More precisely located on the pampa, which is a large flat region in the south of Peru, the Nazca Desert is bounded by the towns of Nazca and Palpa and is described as having one of the harshest, most infertile climates on the globe, determined by the ever-present aridity. That feature itself was an auspicious condition for creating these admirable designs, as it ensured a very limited, quasi-inexistent impact of the natural elements on them. That is why they have been preserved in an optimal condition for such an extended period of time.

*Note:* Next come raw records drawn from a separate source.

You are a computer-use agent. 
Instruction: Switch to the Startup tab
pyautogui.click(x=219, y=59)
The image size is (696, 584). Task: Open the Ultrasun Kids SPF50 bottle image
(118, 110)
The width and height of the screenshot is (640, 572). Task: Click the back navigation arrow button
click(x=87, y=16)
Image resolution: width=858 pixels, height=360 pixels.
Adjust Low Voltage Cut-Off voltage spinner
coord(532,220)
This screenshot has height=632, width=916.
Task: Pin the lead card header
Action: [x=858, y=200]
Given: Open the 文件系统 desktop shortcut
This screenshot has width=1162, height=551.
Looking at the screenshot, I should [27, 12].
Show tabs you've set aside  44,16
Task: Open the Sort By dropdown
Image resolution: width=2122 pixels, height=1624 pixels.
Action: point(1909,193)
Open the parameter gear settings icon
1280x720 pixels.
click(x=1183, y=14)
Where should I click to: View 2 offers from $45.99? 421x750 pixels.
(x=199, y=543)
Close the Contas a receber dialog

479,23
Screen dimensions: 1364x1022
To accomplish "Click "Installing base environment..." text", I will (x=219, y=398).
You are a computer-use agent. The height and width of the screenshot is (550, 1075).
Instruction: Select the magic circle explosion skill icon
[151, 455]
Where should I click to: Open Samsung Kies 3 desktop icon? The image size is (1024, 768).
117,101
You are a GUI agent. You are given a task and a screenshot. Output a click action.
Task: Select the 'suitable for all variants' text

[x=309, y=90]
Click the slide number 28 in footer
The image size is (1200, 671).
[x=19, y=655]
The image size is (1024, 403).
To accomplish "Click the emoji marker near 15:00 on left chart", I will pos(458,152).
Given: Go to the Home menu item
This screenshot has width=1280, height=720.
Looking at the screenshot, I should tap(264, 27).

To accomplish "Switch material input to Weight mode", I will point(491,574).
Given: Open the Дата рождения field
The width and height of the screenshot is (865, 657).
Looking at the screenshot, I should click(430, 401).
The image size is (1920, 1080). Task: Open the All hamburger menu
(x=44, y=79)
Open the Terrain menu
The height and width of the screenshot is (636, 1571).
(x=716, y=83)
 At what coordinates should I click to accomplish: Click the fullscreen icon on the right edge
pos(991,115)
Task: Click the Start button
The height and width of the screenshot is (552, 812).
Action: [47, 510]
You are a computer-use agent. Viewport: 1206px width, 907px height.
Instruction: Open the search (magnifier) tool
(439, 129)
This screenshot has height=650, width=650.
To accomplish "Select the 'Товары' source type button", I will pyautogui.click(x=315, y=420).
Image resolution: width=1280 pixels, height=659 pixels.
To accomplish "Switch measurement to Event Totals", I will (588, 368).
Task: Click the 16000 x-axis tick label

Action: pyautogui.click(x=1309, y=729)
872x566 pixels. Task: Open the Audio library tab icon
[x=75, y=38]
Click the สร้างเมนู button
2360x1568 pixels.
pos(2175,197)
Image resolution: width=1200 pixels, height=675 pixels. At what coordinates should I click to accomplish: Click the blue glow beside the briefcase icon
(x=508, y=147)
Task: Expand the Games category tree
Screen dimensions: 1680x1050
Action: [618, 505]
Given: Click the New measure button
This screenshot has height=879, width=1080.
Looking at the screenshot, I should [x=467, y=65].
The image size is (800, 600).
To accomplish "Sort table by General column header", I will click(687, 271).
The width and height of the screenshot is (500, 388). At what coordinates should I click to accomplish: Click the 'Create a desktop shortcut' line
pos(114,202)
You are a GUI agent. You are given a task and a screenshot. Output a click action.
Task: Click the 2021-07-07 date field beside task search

Each geoglyph consists of a number of conjoining straight or curved lines forming a certain figure, either simple, (such as a geometrical shape) or more intricate, such as the few dozens of animal representations, among them various types of birds, mammals, reptiles, sea life and insects, reflecting the diversity of the local biotopes at that particular point in time. Plant drawings and by far more complex human ones are present as well. Due to their importance, the Nazca Lines have been declared a UNESCO Heritage Site and are of great interest to any group or individual studying the ways of life as well as spirituality of ancient civilisations. They are also of significant importance for the touristic sector, as they are considered some of the most valuable geoglyphs in existence.